Poster Presentation The Annual Scientific Meeting of the Endocrine Society of Australia and the Society for Reproductive Biology 2014

Myxoedema coma presenting with cerebellar dysfunction (#282)

Emma S Scott 1 , Emily Hibbert 1
  1. Nepean Hospital, Sydney, NSW, Australia


Hypothyroidism can present with signs of cerebellar dysfunction1.  Untreated hypothyroidism can progress to myxoedema coma, a rare condition with high mortality2. Sepsis is a common precipitant for myxoedema coma in untreated hypothyroidism.


A 59 year old woman presented with a 12 month history of cognitive decline, dysarthria and bilateral limb ataxia. She had dysdiadochokinesis, intention tremor and past pointing. Cranial nerves, power, tone and reflexes were normal. A provisional diagnosis of stroke was made and she was admitted under neurology. Non contrast CT brain was normal. On day three of admission the patient developed hypothermia (T 33.2°C), hypoglycaemia (glucose 3.5mmol/L), hyponatraemia (Na 124 mmol/L [135-145]), type 2 respiratory failure and tonic-clonic seizures. ECG showed sinus rhythm with QT prolongation. Thyrotropin (TSH) was 98 mIU/L [0.2-3.5] with undetectable free thyroxine (fT4), thyroid peroxidase antibody 880 IU/mL [0-35] but negative thyroglobulin antibody. Septic screen revealed Staphylococcus saprophyticus urinary tract infection.

The patient required intubation and ventilation for 2 days, and inotropic support for hypotension. She was passively rewarmed and treated with cefazolin and sodium valproate. 150mcg T4 was given followed by intravenous liothyronine (T3) 20mcg bd. Nasogastric T4 125mcg daily was poorly absorbed, so NG T4 and IV T3 were co-administered for 5 days. Glucocorticoid stress doses were given until exclusion of adrenal insufficiency was excluded on short synacthen test (Time 0: 242 nmol/L, Time 30: 578nmol/L, Time 60: 638 nmol/L [N > 550]). A cerebral MRI showed chronic microvascular disease. Lumbar puncture excluded infection, but demonstrated elevated protein (1.14 g/L [0.25-0.55]). Serum sodium normalised by day 7. Cerebellar signs and confusion had completely resolved by day 29. TSH was 6.53 mIU/L by discharge on day 34.


Patients presenting with neurological signs require exclusion of hypothyroidism. Neurological signs may resolve with treatment of hypothyroidism3. Myxoedema coma remains challenging to manage.

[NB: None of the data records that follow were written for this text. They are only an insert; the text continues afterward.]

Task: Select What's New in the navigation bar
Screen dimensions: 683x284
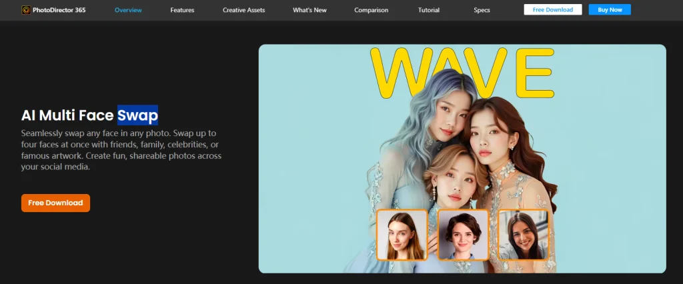Action: 310,10
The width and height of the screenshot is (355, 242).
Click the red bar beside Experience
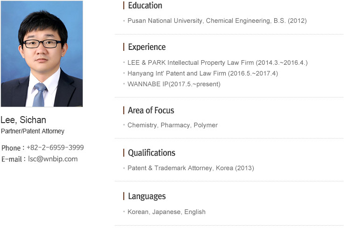pos(124,47)
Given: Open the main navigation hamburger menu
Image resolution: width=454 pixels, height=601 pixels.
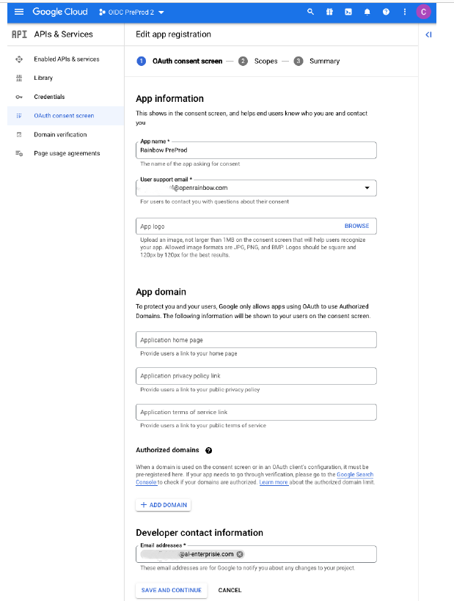Looking at the screenshot, I should [x=19, y=12].
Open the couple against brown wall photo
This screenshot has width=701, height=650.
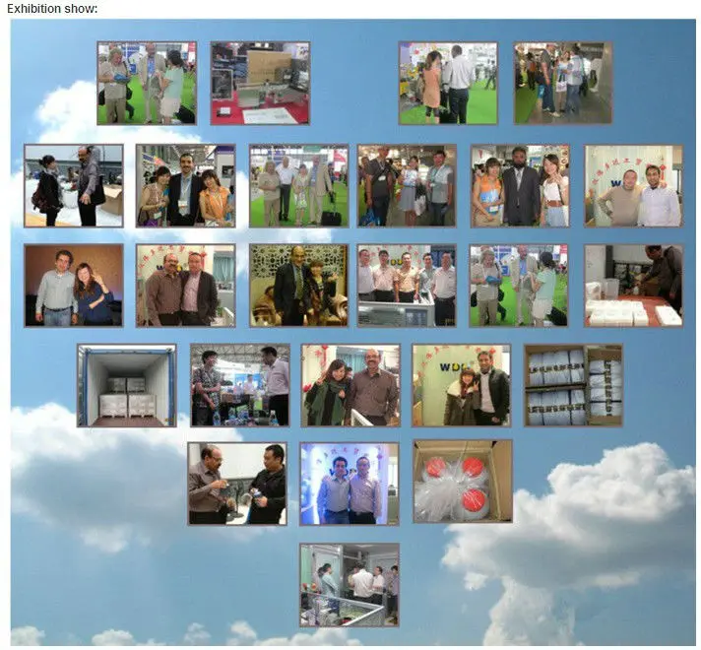click(74, 286)
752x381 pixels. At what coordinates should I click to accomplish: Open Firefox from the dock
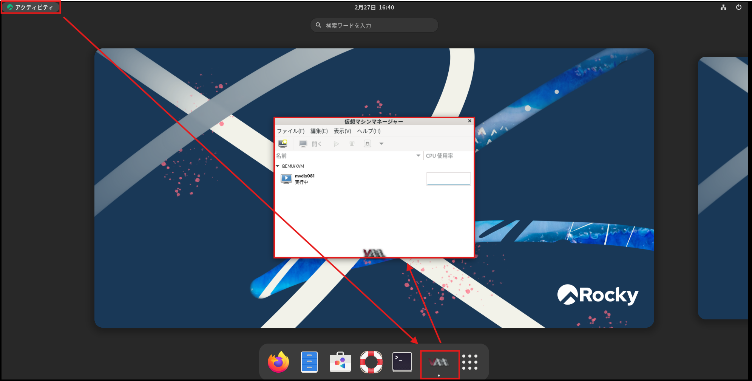[x=278, y=362]
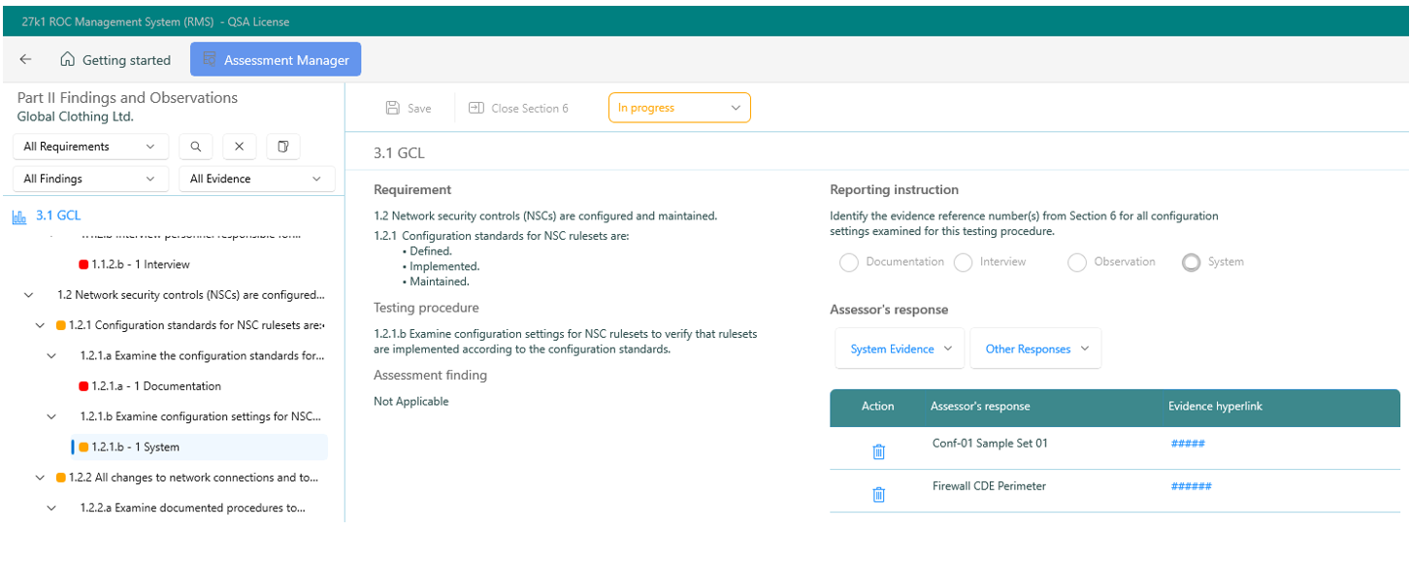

  1. Selim M, Drachman DA. Ataxia associated with Hashimoto’s disease: progressive non-familial adult onset cerebellar degeneration with autoimmune thyroiditis. J Neurol Neurosurg Psychiatry 2001; 71: 81-87
  2. Wartofsky L. Myxedema Coma. Endocrinol Metab Clin N Am 2006; 35: 687-698.
  3. Cremer GM, Goldstein NP, Paris J. Myxedema and ataxia. Neurology 1969; 19: 37-46.